I believed that delegated credentials *are* accepted by Globus
gatekeepers, just as they are by GridFTP servers and other GSI-secured
systems. However, I would want to check before making any authoritative
statements.
> No nor does mine, the question still stands, what can one do with a valid
> GSI credential and an entry in the grid-mapfile compared to someone with
> a valid password or installed key file and entry in the passwd file.
Nothing. There is no difference in terms of the capabilities granted to
the user -- but I wasn't trying to imply that there was.
> You are suggesting
> [jobmanager-fork] is inherently weaker by design though [than SSH] for
> some reason.
No, that's not what I'm trying to say.
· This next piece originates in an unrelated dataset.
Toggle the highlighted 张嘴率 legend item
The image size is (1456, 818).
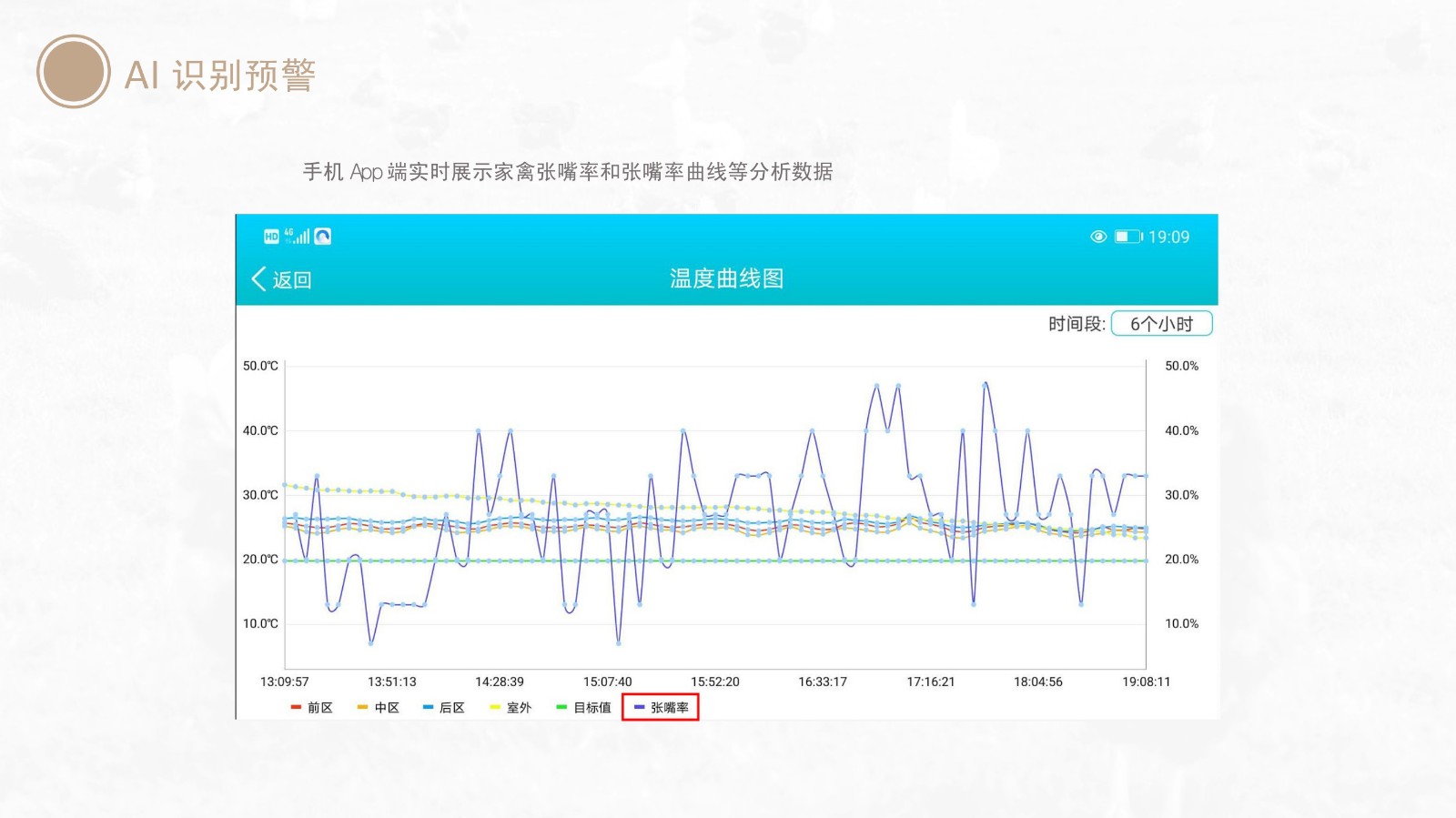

What I'm trying to say is that,
because of this bug, my ability to strictly limit the set of people who
can execute untrusted code on my CE is compromised.
To remain an operational site, I am required to allow any external user
to execute any arbitrary code they want on my frontend node, outside of
normal accounting and sandboxing controls on my SGE cluster. This is a
clear violation of the Principle of Least Priviledge and a dangerous
security bug.
Thus, if we adopt the policy that no critical test may depend on a
software component or service with known unresolved security issues,
then the job-submission test would need to be marked as "non-critical".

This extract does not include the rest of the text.